Forey Duckett

No. 41, 21, 23, 42, 25
- Position: Cornerback

Personal information
- Born: February 5, 1970 (age 56) Oakland, California, U.S.
- Listed height: 6 ft 3 in (1.91 m)
- Listed weight: 195 lb (88 kg)

Career information
- High school: Pinole Valley (Pinole, California)
- College: Nevada
- NFL draft: 1993: 5th round, 117th overall pick

Career history
- Cincinnati Bengals (1993–1994); Green Bay Packers (1994); Seattle Seahawks (1994); San Francisco 49ers (1995)*; Scottish Claymores (1996); Winnipeg Blue Bombers (1996); New Orleans Saints (1996–1997)*;
- * Offseason and/or practice squad member only

Career NFL statistics
- Games played: 7
- Stats at Pro Football Reference

= Forey Duckett =

American football player (born 1970)

William Forey Duckett (born February 5, 1970) is an American former professional football player who was a cornerback in the National Football League (NFL).

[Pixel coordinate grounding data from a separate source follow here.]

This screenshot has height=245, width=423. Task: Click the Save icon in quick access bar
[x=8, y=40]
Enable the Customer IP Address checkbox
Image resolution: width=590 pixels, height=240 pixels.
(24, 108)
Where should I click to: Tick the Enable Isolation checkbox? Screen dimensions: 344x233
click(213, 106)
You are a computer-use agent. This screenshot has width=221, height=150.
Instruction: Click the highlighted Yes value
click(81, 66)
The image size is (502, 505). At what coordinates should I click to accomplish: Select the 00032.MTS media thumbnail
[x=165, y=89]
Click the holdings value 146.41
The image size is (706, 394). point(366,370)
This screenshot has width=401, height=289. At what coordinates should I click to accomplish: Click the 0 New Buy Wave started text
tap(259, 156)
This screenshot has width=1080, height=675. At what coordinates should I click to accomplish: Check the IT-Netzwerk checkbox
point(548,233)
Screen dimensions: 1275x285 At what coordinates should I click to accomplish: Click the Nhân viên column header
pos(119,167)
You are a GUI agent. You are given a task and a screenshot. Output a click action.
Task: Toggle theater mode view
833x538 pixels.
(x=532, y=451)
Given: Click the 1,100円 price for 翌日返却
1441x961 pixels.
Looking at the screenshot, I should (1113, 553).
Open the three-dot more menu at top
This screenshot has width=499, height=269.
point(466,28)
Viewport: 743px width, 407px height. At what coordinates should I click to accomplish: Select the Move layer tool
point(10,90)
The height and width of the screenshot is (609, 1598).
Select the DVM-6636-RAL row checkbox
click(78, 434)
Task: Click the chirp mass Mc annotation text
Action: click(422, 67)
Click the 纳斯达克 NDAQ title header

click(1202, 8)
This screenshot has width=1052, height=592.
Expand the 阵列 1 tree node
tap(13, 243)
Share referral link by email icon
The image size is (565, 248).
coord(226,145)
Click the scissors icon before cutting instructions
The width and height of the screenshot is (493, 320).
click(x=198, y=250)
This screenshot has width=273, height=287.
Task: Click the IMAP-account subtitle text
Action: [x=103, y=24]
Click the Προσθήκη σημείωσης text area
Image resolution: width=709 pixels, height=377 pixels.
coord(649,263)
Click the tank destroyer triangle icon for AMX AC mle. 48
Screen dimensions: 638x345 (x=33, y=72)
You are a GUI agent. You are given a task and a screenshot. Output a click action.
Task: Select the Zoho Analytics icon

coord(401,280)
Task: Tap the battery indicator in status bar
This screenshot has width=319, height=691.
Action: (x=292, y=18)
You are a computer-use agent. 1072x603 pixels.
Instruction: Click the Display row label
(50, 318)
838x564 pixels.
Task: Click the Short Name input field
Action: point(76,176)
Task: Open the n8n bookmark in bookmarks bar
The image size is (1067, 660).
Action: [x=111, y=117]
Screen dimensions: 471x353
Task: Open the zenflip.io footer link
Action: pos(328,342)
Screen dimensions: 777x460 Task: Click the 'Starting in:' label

He played college football for the Nevada Wolf Pack.

==Biography==
Duckett was born in Oakland, California.

==Professional career==
Duckett was selected by the Cincinnati Bengals in the fifth round of the 1993 NFL draft. In his first season with them he did not see any playing time during the regular season. He spent the 1994 NFL season with the Bengals, the Green Bay Packers, and the Seattle Seahawks.

He played at the collegiate level at the University of Nevada, Reno.